Ryūzō Saki (佐木 隆三, Saki Ryūzō) was a Japanese novelist and non-fiction writer, born in North Hamgyong, a province of what is now North Korea. He was interested in high-profile crimes in Japan and published a number of non-fiction books about Japanese crimes.

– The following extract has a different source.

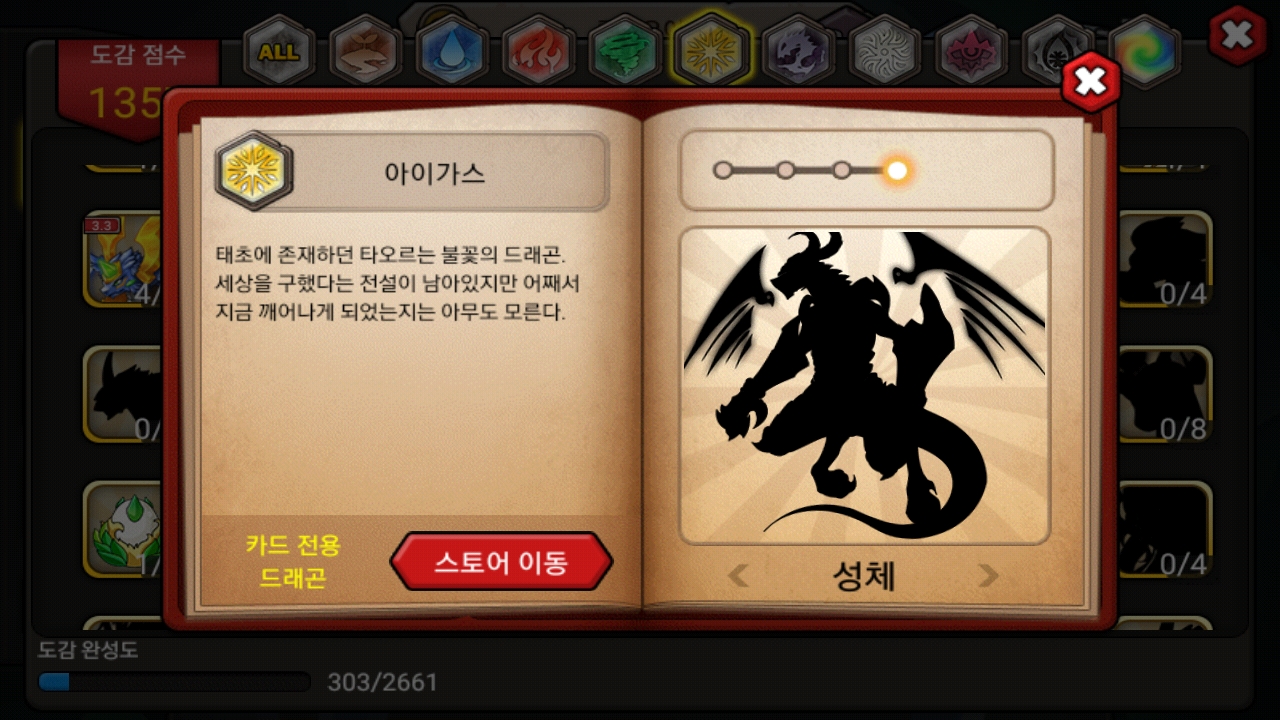Filter dragons by fire element icon

tap(538, 52)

On January 14, 1976, Saki was awarded the Naoki Prize for the novel Vengeance Is Mine based on Japanese serial killer Akira Nishiguchi. The novel became the basis of Shohei Imamura's film Vengeance Is Mine. He also wrote the books about Norio Nagayama, Tsutomu Miyazaki, Fusako Sano and Futoshi Matsunaga. His 1980 novel The Miracle of Joe, the Petrel was adapted into a feature film in 1984 by Toshiya Fujita.

In 1992, Saki published a book about Japanese Resident-General of Korea Itō Hirobumi and Korean An Jung-geun, titled Itō Hirobumi to An Jung-geun.

On 1 November 2015, he died from throat cancer in Kitakyūshū at age 78.